◆ Texto apresentado:
RBV_capa44O Refúgio: História

O Refúgio Biológico Bela Vista é o mais antigo e bem-sucedido projeto na área da preservação ambiental no Brasil, fruto da consciência conservacionista que surgiu em Itaipu e que se opunha à ideia de desenvolvimento a qualquer custo. Localizado entre o Parque Nacional do Iguaçu e a Ilha Grande, desempenha um papel fundamental na preservação do meio ambiente na Tríplice Fronteira. O Refúgio, integrado ao Complexo Turístico Itaipu, oferece hoje uma alternativa de visitação turística na cidade de Foz do Iguaçu, Paraná. Criado em 27 de junho de 1984 e com 1.920 hectares, o Refúgio foi concebido para receber milhares de animais desalojados durante a formação do reservatório de Itaipu e para a produção de mudas para o reflorestamento das margens do novo lago.

Da sua fundação até anos 90, embora desempenhasse um papel de centro de resgate de animais e viveiro de mudas, se via atraindo cada vez mais visitantes interessados em conhecer o trabalho no local, tal qual um centro de visitação. Em 1995, mais de 300 pessoas apareciam semanalmente para realizar as visitas guiadas ao Refúgio – criadas justamente para tentar ordenar a imensa quantidade de visitantes. As instalações do Bela Vista eram, entretanto, de caráter provisório, sendo inadequadas para receber o público.

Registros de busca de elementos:

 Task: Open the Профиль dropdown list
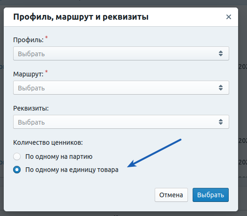(x=121, y=53)
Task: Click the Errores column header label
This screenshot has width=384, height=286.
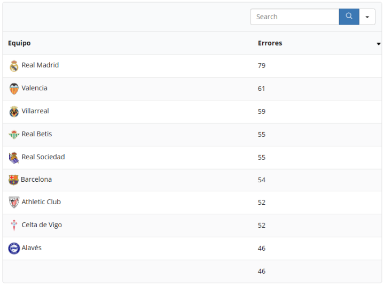Action: (x=270, y=43)
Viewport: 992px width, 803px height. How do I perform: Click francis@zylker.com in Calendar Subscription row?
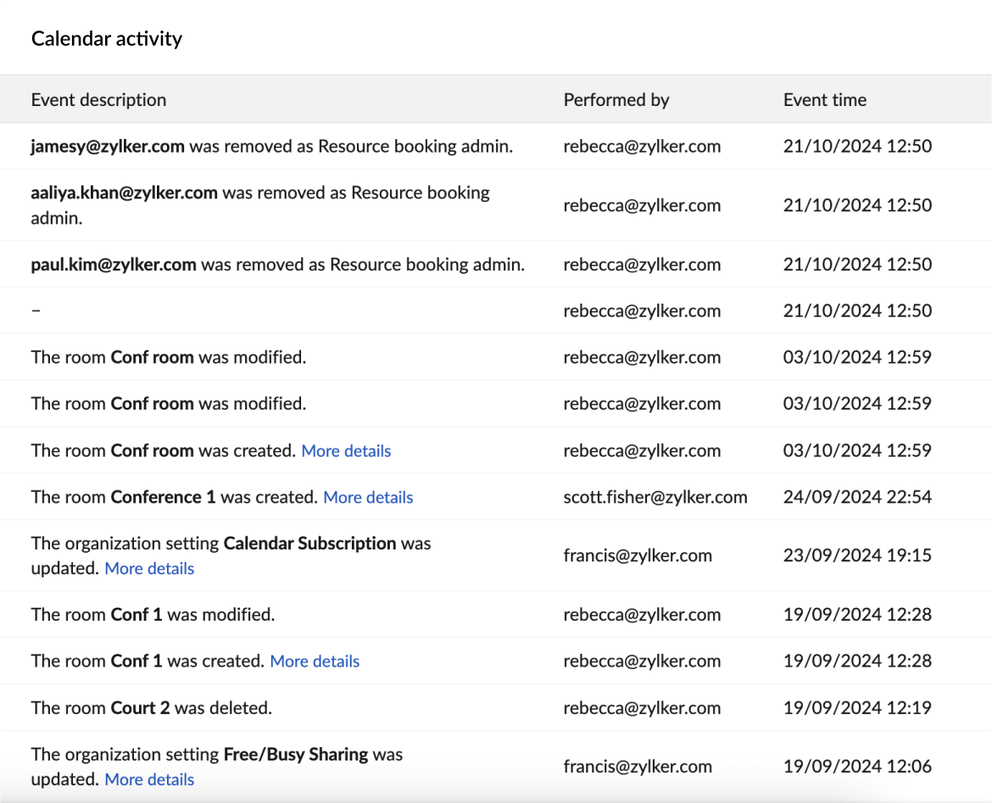(x=637, y=556)
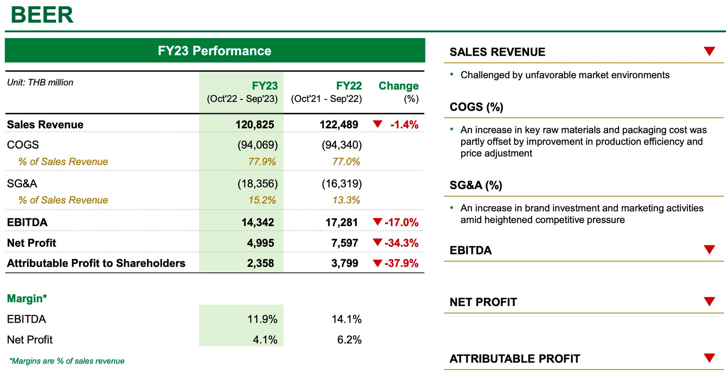
Task: Click the SG&A (%) section heading
Action: tap(476, 185)
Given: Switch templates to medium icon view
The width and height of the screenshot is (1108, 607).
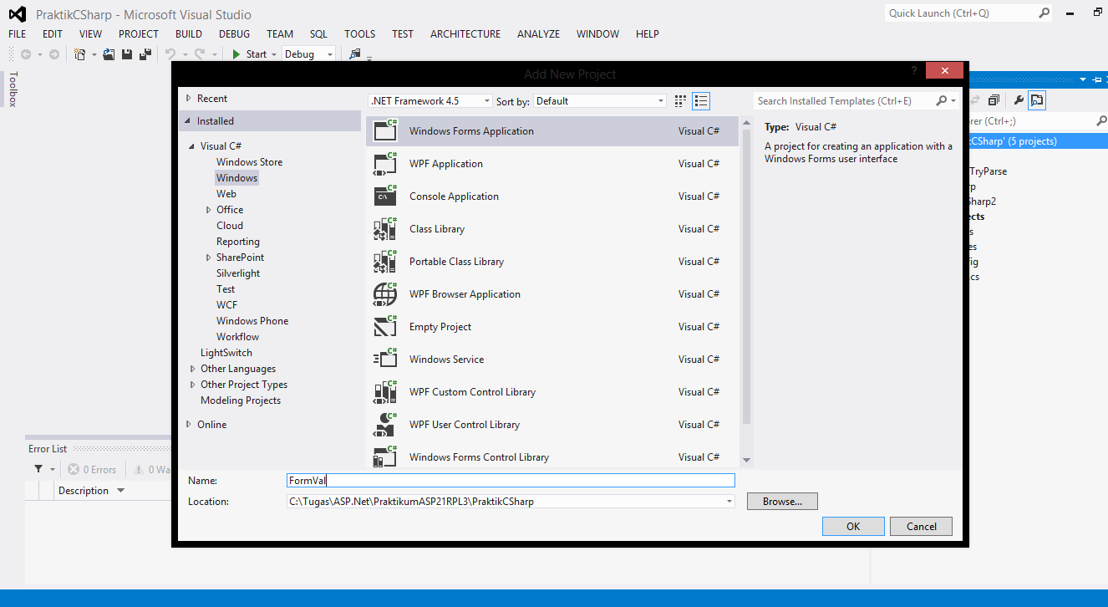Looking at the screenshot, I should point(679,100).
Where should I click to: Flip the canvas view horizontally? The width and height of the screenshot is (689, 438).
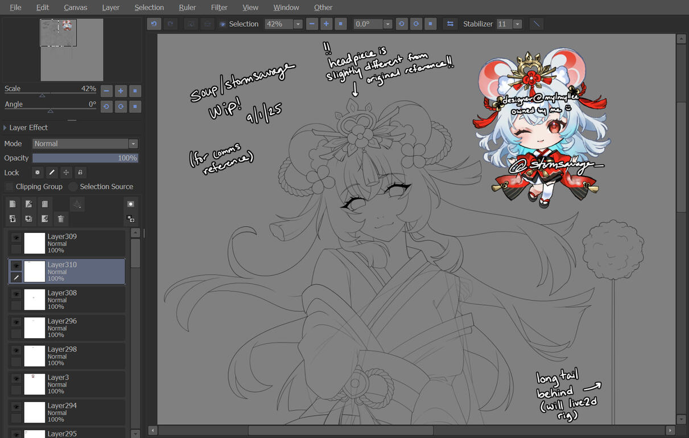pos(450,24)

◆ Tarefa escrita 1: Segundo o texto sobre o Refúgio Biológico Bela Vista, em que data o Refúgio foi criado?
◆ Tarefa escrita 2: Por favor, liste todas as linhas que contêm a palavra "width".

◆ Resultado da tarefa 1: Em 27 de junho de 1984.

◆ Resultado da tarefa 2:
This screenshot has width=384, height=286.
Viewport: 992px width, 803px height. How do I perform: Click francis@zylker.com in Calendar Subscription row?
The width and height of the screenshot is (1108, 607).
Where should I click to: Flip the canvas view horizontally? The width and height of the screenshot is (689, 438).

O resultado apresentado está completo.